Of course, there are cases where this will not hold. The example they give in the paper is a rigid transformation where the “absolution orientation of the robot’s end-effector matters”. However, based on their results, it seems that for a wide range of states and trajectories it does hold well enough to generalize to new states.

Takeaways

This is a clever use of nearest neighbors to generalize from examples without needing to have any knowledge of the domain (besides being able to perceive the position/topology of the relevant object, e.g. the rope). However, I wonder how far this will really generalize, even with many examples. For example, if you had to tie a rope around another object, I don’t think this would work as well—and this intuition seems to be correct, based on their experimental results (1/10 successes for the clove hitch, which involves tying a rope around a pole). I would expect it to be even harder if the task involved tying a rope around a nonrigid object. There is simply so much noise in the system that without some model of how the objects behave, you are going to quickly run into scenarios that you don’t have examples for.
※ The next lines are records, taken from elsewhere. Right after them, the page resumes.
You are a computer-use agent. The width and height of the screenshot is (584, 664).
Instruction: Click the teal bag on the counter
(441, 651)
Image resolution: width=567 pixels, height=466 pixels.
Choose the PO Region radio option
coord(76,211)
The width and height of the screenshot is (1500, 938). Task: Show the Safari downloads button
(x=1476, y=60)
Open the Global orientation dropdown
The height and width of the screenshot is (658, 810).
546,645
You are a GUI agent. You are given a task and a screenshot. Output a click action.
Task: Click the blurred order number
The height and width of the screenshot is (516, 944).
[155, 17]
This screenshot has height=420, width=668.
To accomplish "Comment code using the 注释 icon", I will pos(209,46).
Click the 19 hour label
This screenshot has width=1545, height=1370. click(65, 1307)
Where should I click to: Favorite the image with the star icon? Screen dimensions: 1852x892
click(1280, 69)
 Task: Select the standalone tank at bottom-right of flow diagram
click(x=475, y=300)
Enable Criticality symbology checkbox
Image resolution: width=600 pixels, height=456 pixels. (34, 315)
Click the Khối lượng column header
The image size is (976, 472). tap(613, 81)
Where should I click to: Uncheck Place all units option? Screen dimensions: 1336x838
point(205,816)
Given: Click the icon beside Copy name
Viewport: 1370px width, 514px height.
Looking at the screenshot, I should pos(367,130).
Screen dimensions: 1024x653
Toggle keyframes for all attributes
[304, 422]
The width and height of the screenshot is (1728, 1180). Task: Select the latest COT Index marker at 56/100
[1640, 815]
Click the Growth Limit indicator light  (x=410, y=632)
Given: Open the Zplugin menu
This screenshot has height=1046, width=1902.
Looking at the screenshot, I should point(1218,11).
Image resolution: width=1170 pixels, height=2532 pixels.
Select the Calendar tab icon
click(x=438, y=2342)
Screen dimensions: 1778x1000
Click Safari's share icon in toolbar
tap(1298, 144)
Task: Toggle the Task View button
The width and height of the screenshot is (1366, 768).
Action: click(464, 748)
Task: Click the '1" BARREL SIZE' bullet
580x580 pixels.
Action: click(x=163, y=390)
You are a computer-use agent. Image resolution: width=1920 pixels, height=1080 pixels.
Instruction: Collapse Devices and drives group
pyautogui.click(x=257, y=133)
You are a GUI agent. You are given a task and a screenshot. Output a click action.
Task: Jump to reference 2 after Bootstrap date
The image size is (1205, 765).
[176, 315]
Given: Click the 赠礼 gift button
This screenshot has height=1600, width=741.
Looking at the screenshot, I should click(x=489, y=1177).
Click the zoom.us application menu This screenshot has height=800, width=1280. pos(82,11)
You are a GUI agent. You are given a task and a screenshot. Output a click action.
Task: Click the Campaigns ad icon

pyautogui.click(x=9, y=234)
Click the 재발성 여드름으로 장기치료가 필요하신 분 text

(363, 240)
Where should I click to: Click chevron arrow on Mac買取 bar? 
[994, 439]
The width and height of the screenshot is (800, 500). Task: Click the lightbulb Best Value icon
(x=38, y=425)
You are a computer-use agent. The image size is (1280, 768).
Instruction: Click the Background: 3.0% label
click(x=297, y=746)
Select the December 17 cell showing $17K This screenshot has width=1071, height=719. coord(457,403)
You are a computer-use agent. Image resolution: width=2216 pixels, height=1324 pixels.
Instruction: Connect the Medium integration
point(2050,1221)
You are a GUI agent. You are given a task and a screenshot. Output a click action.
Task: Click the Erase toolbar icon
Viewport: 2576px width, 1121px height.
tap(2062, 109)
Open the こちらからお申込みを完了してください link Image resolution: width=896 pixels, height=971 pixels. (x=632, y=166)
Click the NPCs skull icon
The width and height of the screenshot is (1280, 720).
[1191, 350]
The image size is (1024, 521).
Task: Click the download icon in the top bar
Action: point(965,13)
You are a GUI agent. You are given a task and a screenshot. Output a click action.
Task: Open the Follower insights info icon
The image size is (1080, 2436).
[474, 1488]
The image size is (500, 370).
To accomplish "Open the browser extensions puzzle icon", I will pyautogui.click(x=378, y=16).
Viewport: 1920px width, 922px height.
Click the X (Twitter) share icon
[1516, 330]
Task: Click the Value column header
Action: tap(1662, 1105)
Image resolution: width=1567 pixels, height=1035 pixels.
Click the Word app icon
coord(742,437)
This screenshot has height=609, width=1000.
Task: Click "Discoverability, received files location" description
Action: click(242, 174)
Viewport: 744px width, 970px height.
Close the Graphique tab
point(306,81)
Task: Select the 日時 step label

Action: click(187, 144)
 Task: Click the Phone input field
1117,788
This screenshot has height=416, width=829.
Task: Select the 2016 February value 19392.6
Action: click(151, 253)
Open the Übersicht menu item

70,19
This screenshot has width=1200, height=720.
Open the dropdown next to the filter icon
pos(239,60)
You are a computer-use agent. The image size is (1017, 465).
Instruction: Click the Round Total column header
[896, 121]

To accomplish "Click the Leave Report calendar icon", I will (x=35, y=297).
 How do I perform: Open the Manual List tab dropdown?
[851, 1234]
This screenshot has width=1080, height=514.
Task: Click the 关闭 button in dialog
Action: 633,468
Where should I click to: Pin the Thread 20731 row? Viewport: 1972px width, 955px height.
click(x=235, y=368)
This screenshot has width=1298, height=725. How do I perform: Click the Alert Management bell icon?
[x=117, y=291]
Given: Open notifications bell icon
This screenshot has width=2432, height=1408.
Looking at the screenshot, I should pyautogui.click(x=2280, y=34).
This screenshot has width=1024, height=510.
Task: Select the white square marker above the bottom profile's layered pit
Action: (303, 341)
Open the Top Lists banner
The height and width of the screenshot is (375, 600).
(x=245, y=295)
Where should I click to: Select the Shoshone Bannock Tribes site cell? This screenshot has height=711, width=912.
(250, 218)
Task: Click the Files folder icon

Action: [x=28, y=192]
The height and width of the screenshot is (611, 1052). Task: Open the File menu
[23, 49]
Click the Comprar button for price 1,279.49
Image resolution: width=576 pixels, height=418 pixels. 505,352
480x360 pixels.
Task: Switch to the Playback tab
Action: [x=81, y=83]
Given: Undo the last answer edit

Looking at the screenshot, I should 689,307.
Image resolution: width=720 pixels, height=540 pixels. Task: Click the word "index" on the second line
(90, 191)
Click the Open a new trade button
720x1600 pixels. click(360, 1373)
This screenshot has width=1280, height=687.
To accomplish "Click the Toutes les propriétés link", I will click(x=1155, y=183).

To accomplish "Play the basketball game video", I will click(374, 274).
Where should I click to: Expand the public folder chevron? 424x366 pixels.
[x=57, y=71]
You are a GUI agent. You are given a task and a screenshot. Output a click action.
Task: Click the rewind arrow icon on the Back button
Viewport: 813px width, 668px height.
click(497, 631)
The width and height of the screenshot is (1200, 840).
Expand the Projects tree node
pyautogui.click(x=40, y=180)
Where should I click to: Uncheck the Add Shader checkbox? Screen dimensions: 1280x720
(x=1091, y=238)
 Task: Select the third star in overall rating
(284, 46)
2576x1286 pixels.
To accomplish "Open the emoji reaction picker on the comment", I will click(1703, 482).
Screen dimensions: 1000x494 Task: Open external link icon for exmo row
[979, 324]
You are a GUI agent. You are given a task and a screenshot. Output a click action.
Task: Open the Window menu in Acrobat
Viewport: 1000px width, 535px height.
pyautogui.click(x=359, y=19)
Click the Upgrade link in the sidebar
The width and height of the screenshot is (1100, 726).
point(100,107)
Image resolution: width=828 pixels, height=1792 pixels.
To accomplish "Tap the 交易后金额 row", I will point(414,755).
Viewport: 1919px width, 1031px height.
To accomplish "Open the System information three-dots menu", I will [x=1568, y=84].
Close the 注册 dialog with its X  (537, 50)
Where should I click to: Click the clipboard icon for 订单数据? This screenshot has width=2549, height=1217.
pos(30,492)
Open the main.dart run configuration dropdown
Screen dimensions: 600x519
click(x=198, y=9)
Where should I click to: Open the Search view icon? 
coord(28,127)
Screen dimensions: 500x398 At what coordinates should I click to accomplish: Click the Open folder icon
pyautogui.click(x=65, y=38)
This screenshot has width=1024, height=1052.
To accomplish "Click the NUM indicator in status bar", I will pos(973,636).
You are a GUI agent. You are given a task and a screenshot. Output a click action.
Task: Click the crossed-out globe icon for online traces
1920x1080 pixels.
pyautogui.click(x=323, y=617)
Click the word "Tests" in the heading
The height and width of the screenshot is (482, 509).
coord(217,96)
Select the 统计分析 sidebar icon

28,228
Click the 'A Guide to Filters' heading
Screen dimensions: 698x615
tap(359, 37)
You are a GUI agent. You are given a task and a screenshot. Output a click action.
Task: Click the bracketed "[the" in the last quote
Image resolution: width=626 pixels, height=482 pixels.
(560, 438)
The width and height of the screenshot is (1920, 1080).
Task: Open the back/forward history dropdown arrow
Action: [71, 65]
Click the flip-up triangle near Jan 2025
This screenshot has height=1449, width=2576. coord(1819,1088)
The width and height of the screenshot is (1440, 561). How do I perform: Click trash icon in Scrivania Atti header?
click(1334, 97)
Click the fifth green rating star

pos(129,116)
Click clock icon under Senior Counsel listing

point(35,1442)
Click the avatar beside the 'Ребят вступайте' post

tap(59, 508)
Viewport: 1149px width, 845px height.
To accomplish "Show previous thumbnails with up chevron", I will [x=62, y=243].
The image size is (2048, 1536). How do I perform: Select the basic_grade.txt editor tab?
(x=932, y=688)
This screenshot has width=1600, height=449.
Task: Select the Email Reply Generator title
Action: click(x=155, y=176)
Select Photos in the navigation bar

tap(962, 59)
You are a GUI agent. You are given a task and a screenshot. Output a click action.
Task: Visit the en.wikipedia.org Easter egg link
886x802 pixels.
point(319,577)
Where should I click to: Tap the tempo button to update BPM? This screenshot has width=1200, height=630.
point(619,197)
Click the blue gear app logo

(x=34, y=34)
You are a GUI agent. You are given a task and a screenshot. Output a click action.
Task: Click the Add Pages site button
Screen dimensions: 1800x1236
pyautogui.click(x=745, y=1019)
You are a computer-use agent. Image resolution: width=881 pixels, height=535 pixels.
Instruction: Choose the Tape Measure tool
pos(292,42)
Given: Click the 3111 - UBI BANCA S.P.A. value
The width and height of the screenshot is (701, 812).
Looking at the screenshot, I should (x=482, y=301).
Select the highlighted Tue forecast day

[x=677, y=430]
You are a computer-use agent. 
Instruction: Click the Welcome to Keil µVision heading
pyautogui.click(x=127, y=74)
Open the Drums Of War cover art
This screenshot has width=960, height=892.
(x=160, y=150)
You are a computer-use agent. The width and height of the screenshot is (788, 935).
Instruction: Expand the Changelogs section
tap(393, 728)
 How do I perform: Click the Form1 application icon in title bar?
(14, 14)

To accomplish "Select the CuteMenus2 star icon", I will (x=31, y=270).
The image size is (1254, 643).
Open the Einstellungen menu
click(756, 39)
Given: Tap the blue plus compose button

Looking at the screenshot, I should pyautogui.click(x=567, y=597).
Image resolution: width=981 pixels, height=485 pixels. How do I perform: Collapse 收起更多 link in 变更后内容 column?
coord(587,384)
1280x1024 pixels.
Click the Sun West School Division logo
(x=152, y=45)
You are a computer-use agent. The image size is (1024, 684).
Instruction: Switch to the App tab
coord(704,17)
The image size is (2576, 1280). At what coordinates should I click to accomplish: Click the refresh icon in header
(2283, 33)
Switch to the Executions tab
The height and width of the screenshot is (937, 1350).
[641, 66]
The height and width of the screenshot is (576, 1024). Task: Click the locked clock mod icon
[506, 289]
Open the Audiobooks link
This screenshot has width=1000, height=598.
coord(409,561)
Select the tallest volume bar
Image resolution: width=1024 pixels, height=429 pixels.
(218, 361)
I also think you would probably quickly run into scenarios where the transformation between states isn’t smooth. For example, if the task were to place a block on a stack of blocks and have the tower remain stable, the stability of the tower doesn’t vary smoothly as a function of the positions of the blocks. So even if you had encountered a very similar tower in the past, it’s entirely possible that even a slight difference between that tower and the current one could result in nonlinearities—e.g. in the first tower you need to place the block in position A to keep the tower stable, but position A in the second tower will always be unstable.